* _Directions_
After finding the line with "Select the Zakładki category", restate it and each remaining line of the material word for word, omitting every picture.

Segment Start: The input

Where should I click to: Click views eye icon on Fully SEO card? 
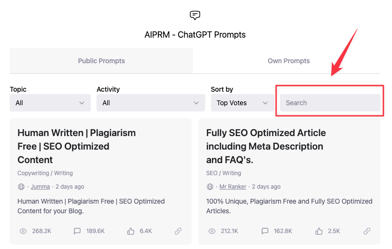pos(211,231)
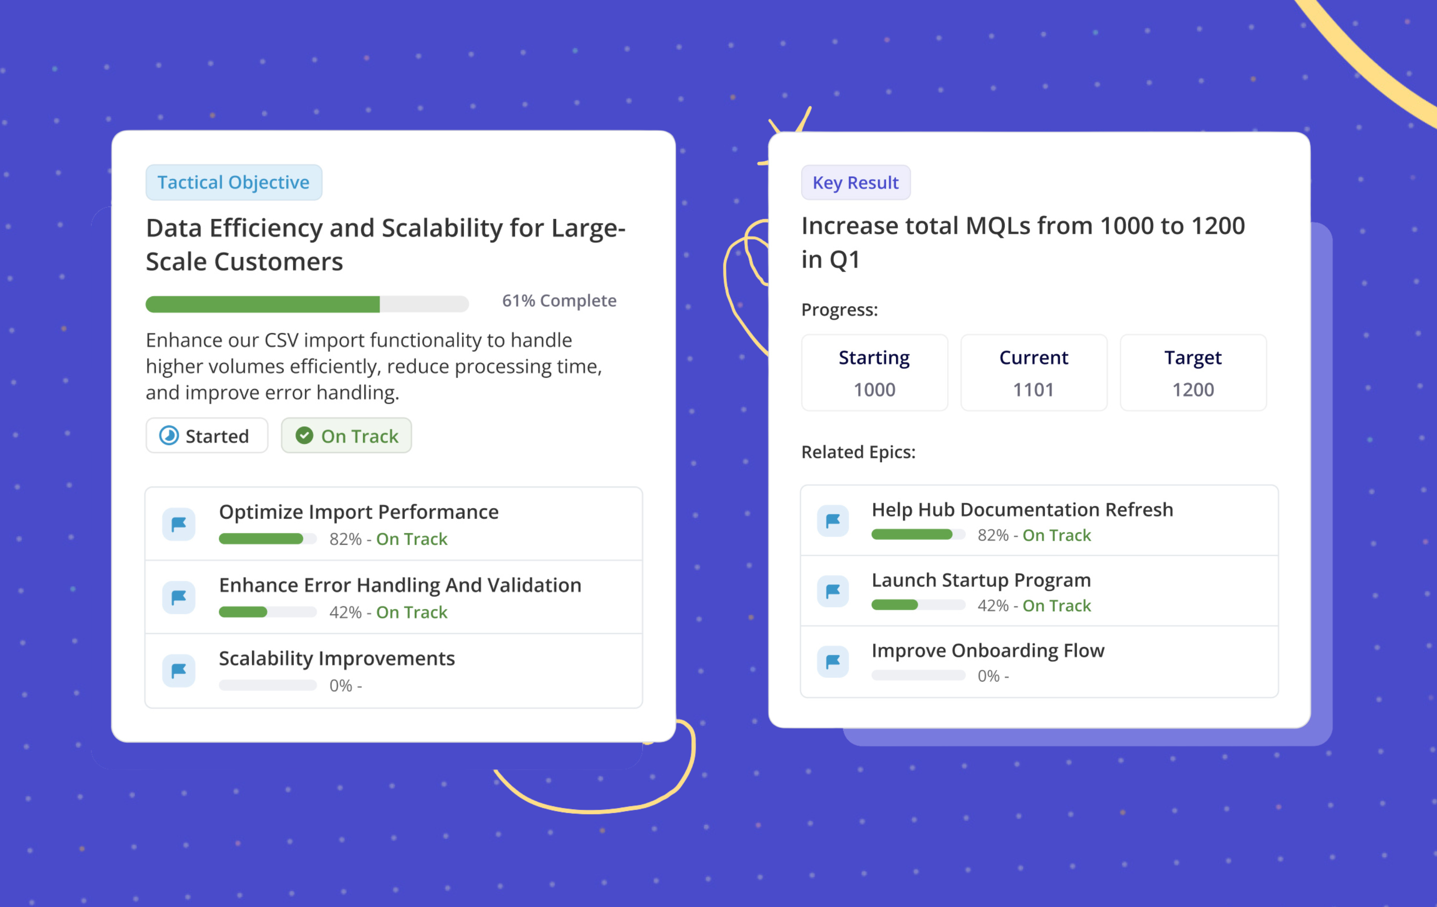Click the 61% Complete main progress bar

[307, 304]
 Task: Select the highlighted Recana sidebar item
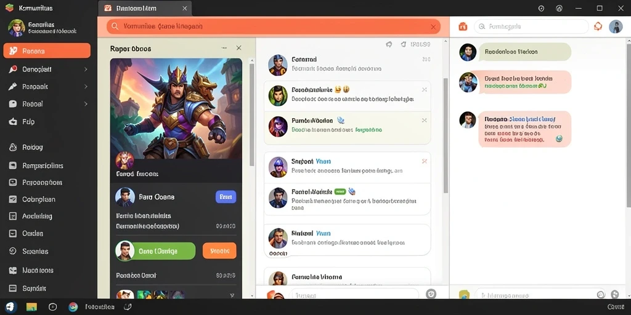(x=47, y=50)
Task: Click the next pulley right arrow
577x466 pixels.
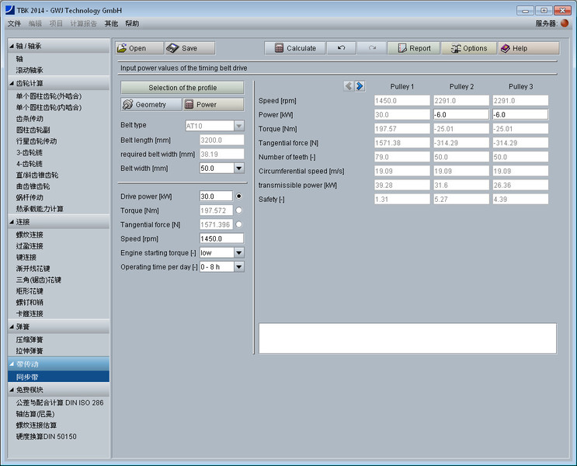Action: coord(360,86)
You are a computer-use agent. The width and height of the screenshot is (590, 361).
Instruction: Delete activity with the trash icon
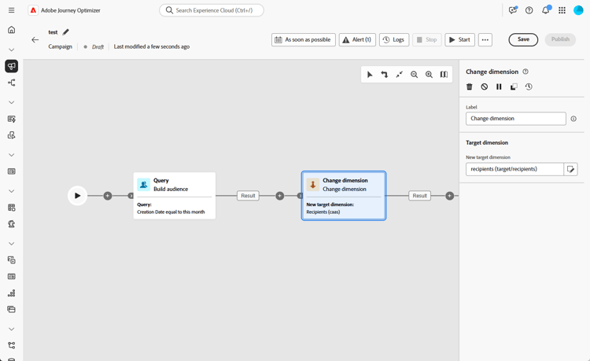(x=469, y=87)
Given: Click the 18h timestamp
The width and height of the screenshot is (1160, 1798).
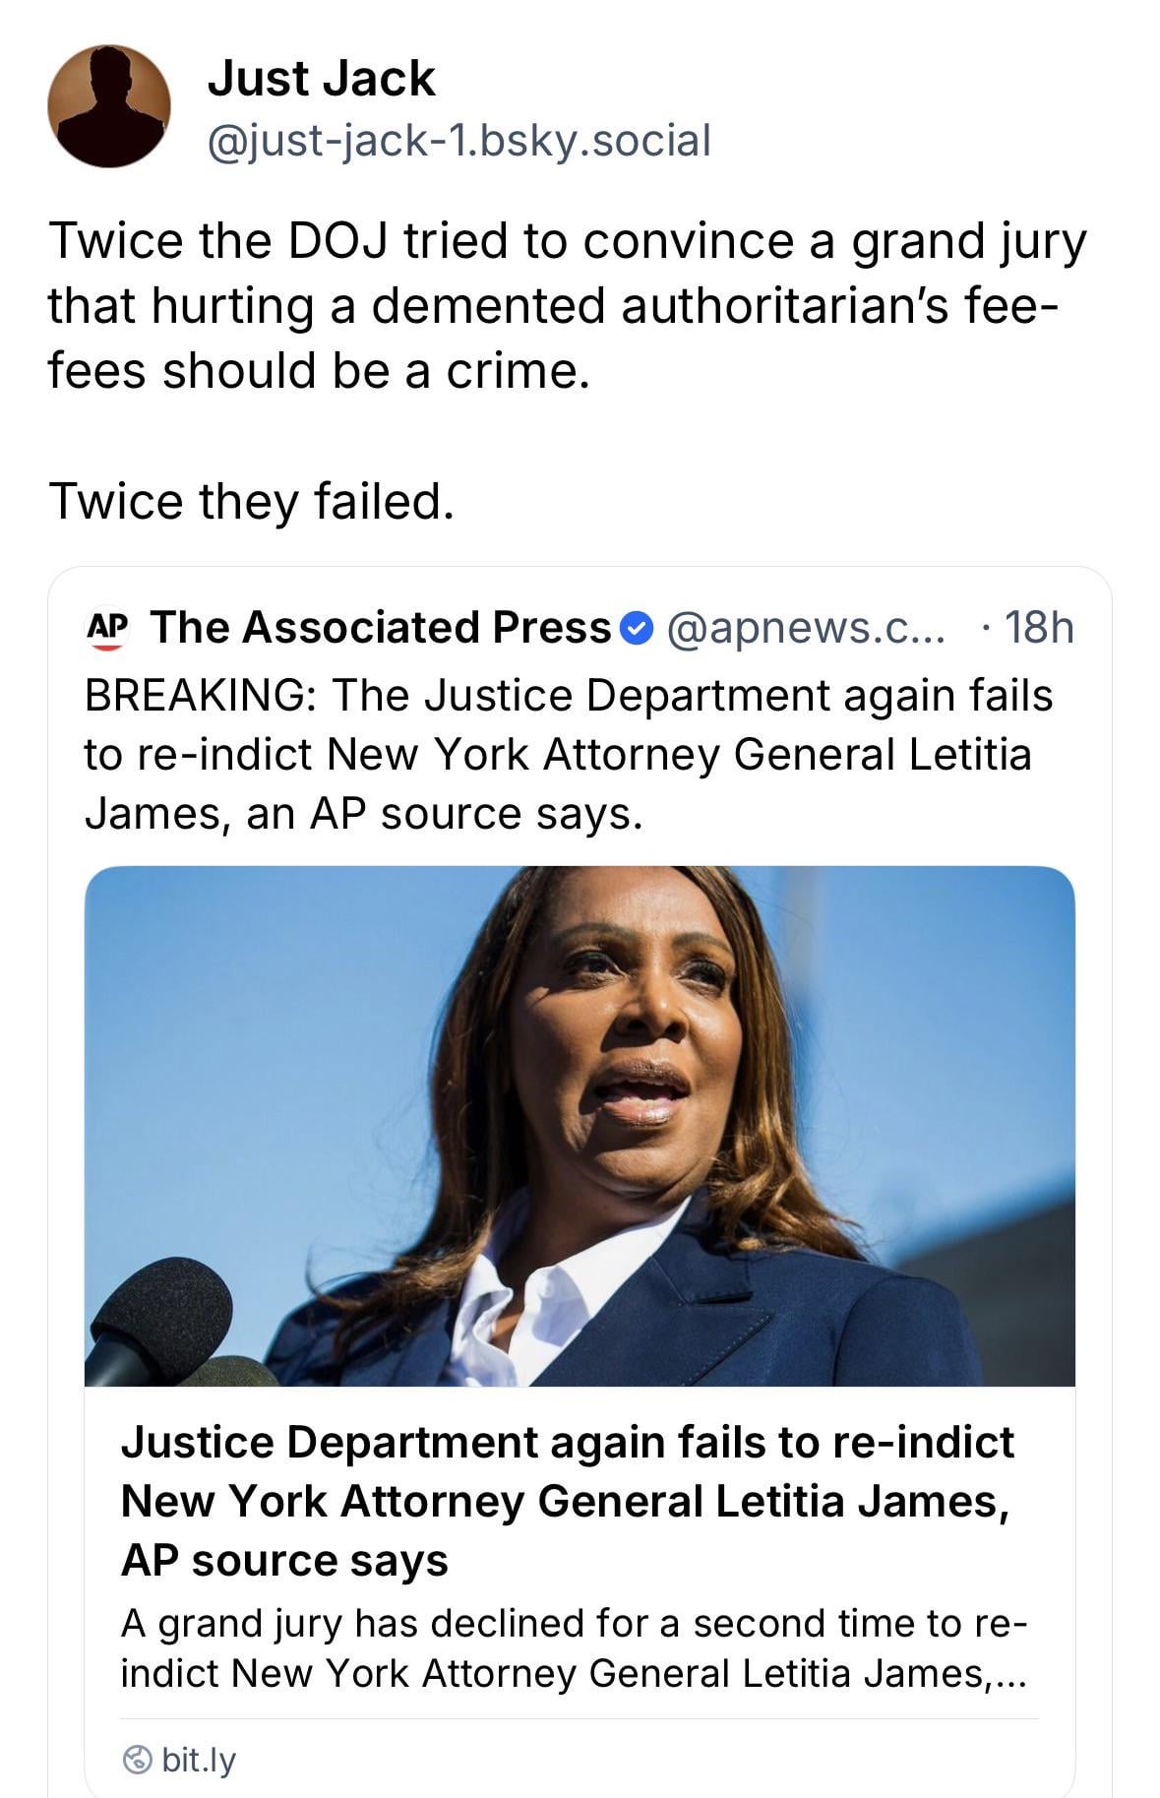Looking at the screenshot, I should point(1038,628).
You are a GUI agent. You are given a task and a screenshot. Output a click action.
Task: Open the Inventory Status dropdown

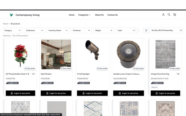(58, 31)
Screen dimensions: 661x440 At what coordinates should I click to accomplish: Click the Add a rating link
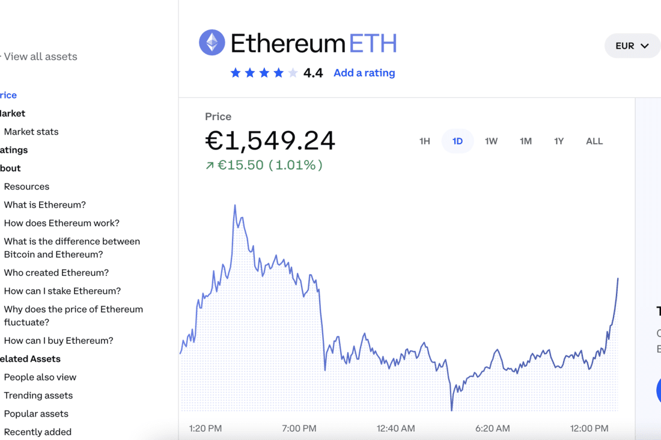pyautogui.click(x=364, y=73)
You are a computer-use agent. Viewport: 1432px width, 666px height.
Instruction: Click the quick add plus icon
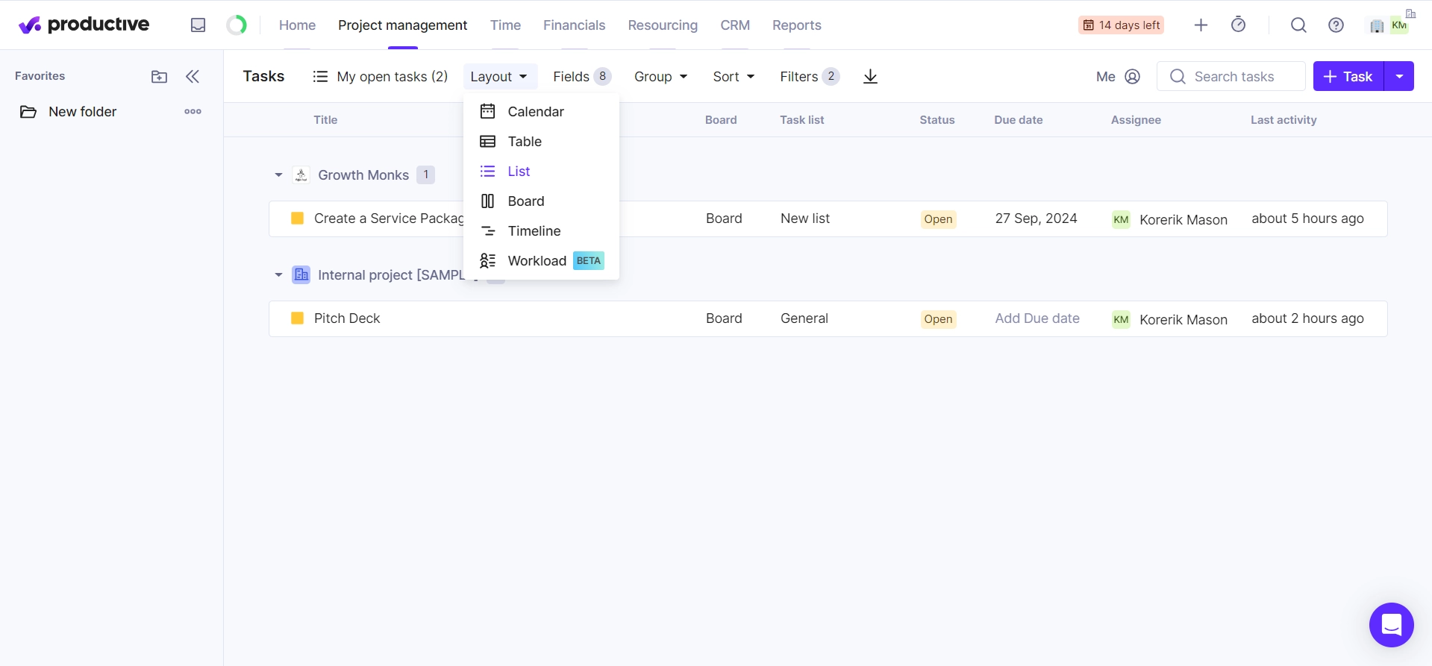click(1201, 25)

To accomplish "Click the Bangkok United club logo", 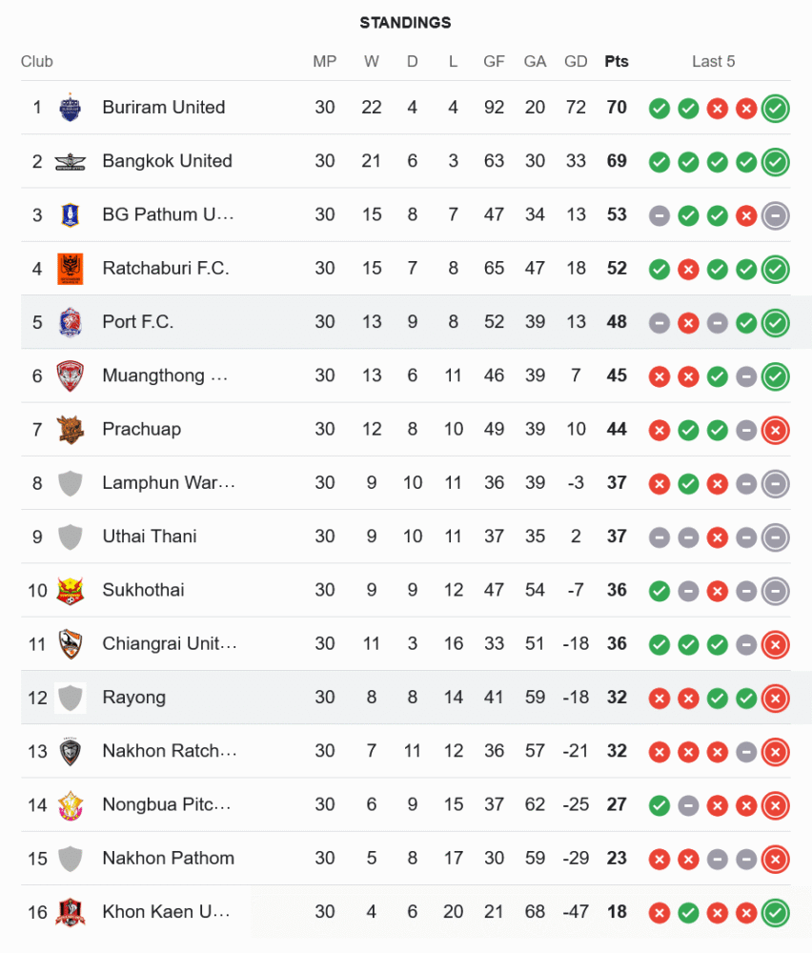I will (x=70, y=161).
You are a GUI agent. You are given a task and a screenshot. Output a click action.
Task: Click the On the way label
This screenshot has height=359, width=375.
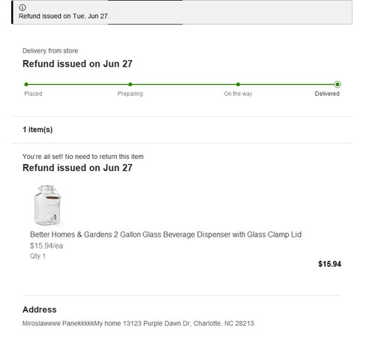pyautogui.click(x=238, y=94)
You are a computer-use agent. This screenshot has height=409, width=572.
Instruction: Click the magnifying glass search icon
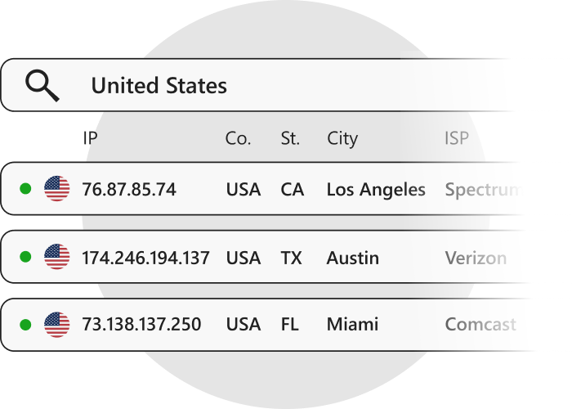coord(42,85)

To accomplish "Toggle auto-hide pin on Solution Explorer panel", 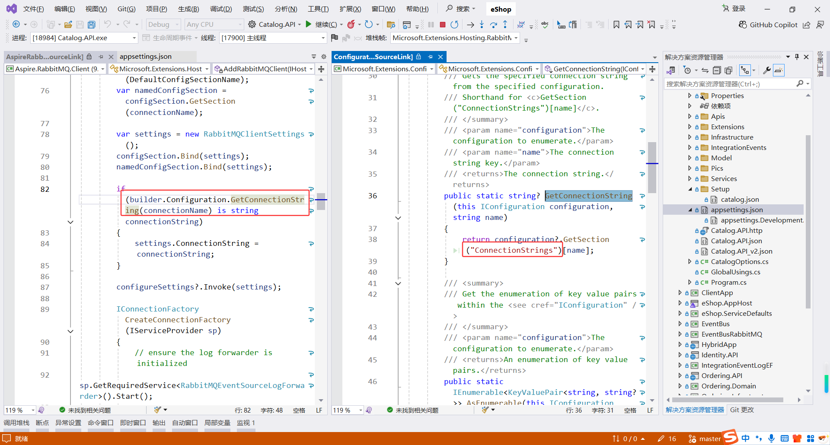I will [797, 57].
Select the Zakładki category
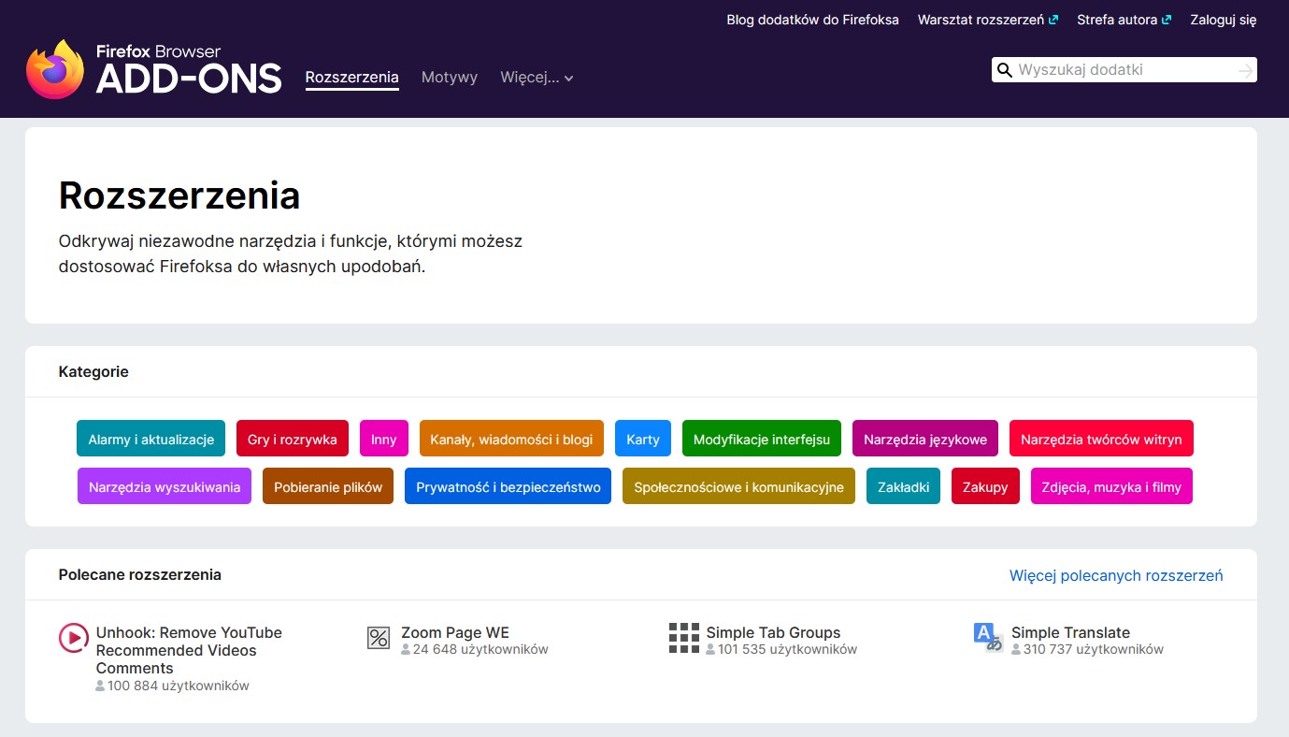Image resolution: width=1289 pixels, height=737 pixels. pyautogui.click(x=903, y=485)
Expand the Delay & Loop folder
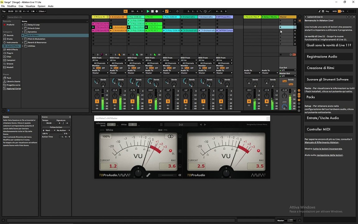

Segment End: The input

* _Solution for this exercise_
Select the Zakładki category
Image resolution: width=1289 pixels, height=737 pixels. pyautogui.click(x=903, y=485)
Expand the Delay & Loop folder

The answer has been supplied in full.